We had no financial support from business and our research was publicly funded after a competitive review of the scientific case by a national research council. Moreover, approval was granted only after it was shown that the environment would not be harmed.
My colleagues and I were determining if we could control a major pest of potatoes safely without a pesticide. The pest was the pale cyst nematode (Globodera pallida); one of many microscopic roundworms to cause extensive damage around the world by feeding on the roots of crops.
Our research could be of benefit to agriculture not only in the UK, but elsewhere. We donate our expertise in nematode resistance to Africa and collaborate with the public science base there. We work with cooking bananas and plantains. They are cultivated extensively by subsistence farmers in Africa, but the nematode causes acute damage to this crop.
The food supply of between 30 million and 50 million Africans is affected annually by nematodes.
Our research could have provided ways to help remedy this situation, but, as it is, we are left rueing a missed opportunity.
This is a bigger issue than being either "for" or "against" GM crops. One leading organic farmer who disagrees with GM wrote to me after our trial was trashed to say its destruction "was an insult to science and an affront to democracy".
A society that is not able to ensure the freedom of academics to carry out publicly funded and peer-reviewed, legal research is facing a problem.
To quote Galileo: "All truths are easy to understand once they are discovered; the point is to discover them."

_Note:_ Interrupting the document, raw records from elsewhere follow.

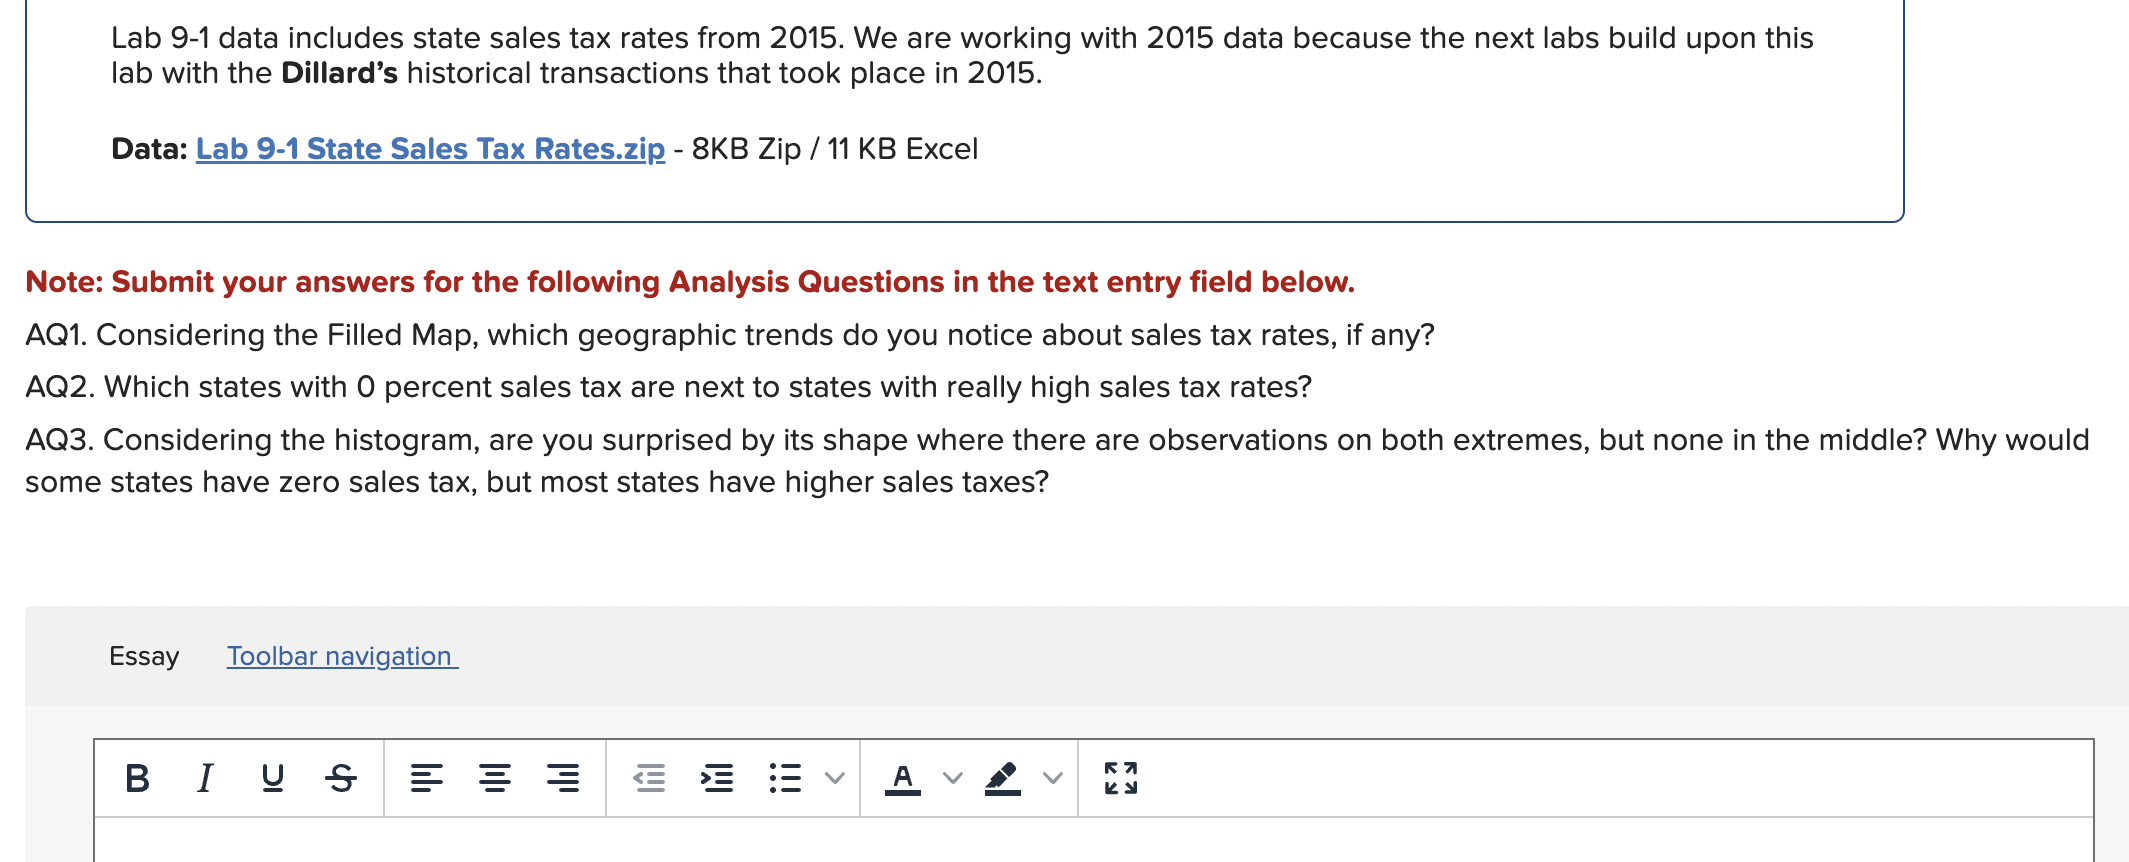
Task: Apply bold formatting in the editor
Action: coord(138,779)
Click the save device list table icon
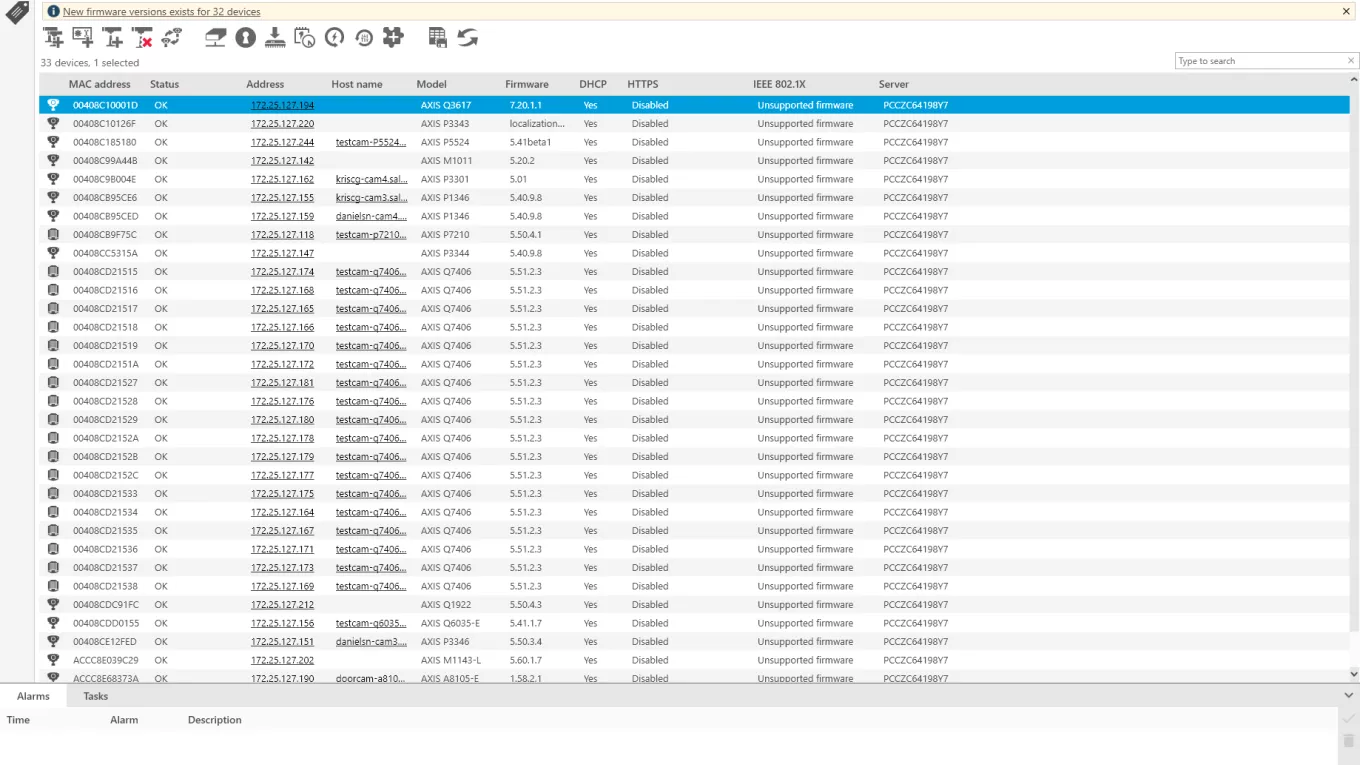Viewport: 1360px width, 765px height. 437,38
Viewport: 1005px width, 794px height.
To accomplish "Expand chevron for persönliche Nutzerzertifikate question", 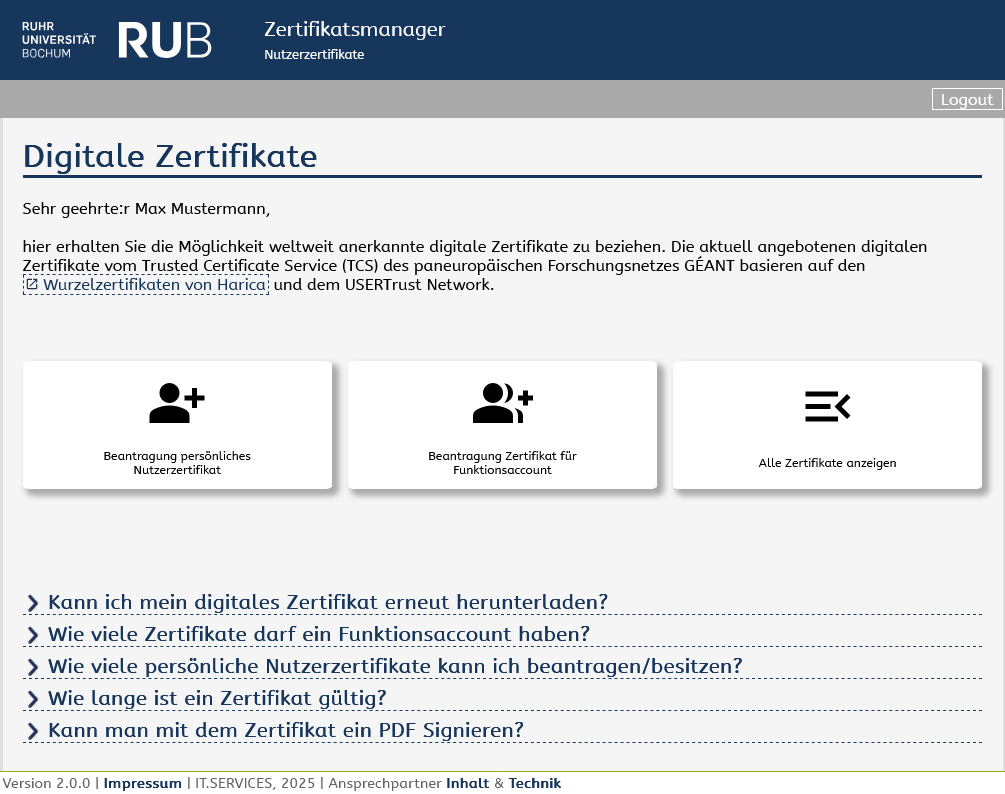I will (x=33, y=667).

If any good can come out of the wrecking of our field trial, it is this - the views of those who oppose GM crops will come under greater scrutiny. Everyone's opinions are valid, but it is vital that they are based on accurate information.
Ensuring that scientific fact comes before speculative comment is not easy. I have put considerable effort into publishing data responding to the concerns of anti-GM protesters. Unfortunately, some activists disregard the truth to further their objectives.
An extreme example was in Bolivia, where indigenous people were told that eating GM potatoes would cause the plants to grow out of their heads and cause both pregnancy and abortion.
This happens in the UK as well; the anti-GM lobby claimed that potato trials in the UK were a risk to honey produced by bees. The bees that visit potatoes are bumblebees, and they don't make honey. Potato flowers offer no nectar for pollinators and hive bees cannot gather their pollen.
Environmentalists also argue that GM crops do not provide enhanced yields, but this is disingenuous.
Cotton plants have been modified to resist the attentions of some damaging insects, in order to defend yields and to lower the cost of insecticide use by reducing frequency of application. Other benefits are a reduction in health-related incidents from use of pesticides among small farmers and yield increases when crop protection was previously inadequate.
The general public is misled when the Green Revolution, the transformation of agriculture after the Second World War and based on conventional plant breeding, is presented as involving GM crops.
The Green Revolution improved food security for many millions in Asia who are dependent on wheat and rice for survival.
Publicly funded scientists around the world are working towards improving food security and are doing so without the assistance of biotechnology companies.
GM crops are one way of improving global food security, but should not be viewed as a panacea.
Possibly there is enough food in the world and certainly the food we have should be better distributed. But my concern is that many will starve before that global Utopia is achieved.
I wonder whether Prince Charles thought of all this before making his comments. I do not doubt his good intentions but I wish he appreciated the different views of equally well-intentioned scientists.